(DATA UNDER STUDY begins)

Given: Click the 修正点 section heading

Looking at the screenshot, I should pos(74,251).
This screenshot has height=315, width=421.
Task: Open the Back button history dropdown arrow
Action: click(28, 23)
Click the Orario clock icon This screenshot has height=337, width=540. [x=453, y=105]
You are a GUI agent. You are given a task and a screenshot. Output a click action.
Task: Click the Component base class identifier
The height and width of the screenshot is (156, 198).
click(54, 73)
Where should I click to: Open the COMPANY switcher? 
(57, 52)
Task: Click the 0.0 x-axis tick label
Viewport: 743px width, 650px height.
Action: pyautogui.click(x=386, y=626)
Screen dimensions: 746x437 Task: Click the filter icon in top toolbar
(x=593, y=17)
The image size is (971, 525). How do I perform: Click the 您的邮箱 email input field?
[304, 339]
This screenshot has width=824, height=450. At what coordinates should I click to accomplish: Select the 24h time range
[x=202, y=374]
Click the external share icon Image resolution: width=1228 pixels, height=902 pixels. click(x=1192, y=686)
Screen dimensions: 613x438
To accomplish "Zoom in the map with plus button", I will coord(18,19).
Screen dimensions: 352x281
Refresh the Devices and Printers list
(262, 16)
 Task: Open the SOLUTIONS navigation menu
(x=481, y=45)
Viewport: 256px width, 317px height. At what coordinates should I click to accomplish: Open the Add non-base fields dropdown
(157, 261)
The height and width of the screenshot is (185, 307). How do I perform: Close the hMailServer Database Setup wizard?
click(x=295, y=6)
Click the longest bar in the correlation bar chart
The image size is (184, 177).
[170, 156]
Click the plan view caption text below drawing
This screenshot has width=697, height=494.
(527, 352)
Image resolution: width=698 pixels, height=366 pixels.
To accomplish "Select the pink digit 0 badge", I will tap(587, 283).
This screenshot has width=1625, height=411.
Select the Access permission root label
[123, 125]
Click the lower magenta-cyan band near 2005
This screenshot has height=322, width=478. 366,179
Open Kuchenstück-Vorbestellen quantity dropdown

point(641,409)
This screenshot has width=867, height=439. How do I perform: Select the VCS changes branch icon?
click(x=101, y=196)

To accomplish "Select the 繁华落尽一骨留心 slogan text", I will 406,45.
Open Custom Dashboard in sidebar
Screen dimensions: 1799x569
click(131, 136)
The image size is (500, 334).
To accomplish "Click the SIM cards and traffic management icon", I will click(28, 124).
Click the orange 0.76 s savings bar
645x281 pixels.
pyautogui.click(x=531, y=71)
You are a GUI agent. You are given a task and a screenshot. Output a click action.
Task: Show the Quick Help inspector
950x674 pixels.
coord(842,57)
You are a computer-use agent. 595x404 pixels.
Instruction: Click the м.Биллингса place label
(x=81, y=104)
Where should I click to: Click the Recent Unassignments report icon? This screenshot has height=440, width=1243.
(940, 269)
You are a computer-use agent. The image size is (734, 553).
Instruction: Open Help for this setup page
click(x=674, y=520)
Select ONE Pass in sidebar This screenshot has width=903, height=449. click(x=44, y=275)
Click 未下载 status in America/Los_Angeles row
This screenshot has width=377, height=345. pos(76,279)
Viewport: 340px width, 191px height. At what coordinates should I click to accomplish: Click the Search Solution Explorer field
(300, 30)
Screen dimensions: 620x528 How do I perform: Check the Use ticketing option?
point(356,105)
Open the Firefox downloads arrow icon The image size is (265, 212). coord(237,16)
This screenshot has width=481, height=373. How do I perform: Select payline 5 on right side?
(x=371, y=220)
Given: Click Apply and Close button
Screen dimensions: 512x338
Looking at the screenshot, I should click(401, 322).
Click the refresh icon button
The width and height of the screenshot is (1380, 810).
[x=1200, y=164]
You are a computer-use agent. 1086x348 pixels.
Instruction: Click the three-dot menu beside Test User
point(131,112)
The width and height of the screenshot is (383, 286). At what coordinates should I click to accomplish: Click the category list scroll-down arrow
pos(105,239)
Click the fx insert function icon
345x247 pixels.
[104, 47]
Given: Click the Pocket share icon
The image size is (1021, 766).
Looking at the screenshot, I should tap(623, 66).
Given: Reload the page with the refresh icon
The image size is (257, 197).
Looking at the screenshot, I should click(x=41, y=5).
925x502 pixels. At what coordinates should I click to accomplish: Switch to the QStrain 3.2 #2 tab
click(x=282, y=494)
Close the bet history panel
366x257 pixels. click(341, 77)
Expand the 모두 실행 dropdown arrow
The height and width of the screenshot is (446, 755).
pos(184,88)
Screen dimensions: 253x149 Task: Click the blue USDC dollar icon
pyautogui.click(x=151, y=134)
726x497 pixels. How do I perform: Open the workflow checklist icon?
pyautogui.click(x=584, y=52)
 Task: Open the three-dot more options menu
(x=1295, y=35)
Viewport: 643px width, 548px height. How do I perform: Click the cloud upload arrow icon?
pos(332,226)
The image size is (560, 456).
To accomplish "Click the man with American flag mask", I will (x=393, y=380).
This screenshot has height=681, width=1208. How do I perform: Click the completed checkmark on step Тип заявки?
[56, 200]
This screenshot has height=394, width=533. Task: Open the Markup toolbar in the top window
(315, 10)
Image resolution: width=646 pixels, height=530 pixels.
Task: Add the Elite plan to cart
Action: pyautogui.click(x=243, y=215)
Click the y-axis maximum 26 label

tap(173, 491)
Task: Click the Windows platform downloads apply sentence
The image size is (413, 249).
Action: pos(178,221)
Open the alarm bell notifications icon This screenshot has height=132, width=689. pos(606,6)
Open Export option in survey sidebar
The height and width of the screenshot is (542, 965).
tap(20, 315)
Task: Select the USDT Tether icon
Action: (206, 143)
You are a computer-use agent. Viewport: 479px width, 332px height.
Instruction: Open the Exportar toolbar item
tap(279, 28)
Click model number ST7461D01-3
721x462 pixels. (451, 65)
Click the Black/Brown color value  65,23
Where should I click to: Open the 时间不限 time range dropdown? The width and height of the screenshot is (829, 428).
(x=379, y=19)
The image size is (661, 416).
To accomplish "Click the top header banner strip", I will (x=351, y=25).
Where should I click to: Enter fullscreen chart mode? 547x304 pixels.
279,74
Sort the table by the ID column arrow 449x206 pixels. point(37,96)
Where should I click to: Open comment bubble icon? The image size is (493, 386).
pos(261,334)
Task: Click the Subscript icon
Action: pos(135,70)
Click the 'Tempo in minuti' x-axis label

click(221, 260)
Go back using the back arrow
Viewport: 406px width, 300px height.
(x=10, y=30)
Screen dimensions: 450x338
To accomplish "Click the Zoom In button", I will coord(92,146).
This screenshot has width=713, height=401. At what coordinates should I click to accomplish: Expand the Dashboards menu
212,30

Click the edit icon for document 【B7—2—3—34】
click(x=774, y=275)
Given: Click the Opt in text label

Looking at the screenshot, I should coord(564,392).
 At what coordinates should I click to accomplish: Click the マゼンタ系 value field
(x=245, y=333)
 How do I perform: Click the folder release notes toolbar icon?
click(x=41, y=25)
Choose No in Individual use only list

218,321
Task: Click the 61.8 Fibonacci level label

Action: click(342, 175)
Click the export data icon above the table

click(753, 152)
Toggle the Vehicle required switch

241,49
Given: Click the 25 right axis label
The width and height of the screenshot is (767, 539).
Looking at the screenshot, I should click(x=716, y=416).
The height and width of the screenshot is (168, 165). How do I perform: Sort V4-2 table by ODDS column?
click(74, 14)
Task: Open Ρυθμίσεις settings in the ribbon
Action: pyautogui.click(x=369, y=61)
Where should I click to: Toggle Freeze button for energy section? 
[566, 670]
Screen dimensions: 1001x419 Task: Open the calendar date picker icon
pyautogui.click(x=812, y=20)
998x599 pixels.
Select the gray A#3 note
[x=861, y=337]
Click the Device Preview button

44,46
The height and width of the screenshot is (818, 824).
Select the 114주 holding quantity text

(DATA UNDER STUDY ends)

The lines from the first of the entries through the line holding "Screen dimensions: 613x438" are to be restated word for word, and no others.

Given: Click the 修正点 section heading

Looking at the screenshot, I should pos(74,251).
This screenshot has height=315, width=421.
Task: Open the Back button history dropdown arrow
Action: click(28, 23)
Click the Orario clock icon This screenshot has height=337, width=540. [x=453, y=105]
You are a GUI agent. You are given a task and a screenshot. Output a click action.
Task: Click the Component base class identifier
The height and width of the screenshot is (156, 198).
click(54, 73)
Where should I click to: Open the COMPANY switcher? 
(57, 52)
Task: Click the 0.0 x-axis tick label
Viewport: 743px width, 650px height.
Action: pyautogui.click(x=386, y=626)
Screen dimensions: 746x437 Task: Click the filter icon in top toolbar
(x=593, y=17)
The image size is (971, 525). How do I perform: Click the 您的邮箱 email input field?
[304, 339]
This screenshot has width=824, height=450. At what coordinates should I click to accomplish: Select the 24h time range
[x=202, y=374]
Click the external share icon Image resolution: width=1228 pixels, height=902 pixels. click(x=1192, y=686)
Screen dimensions: 613x438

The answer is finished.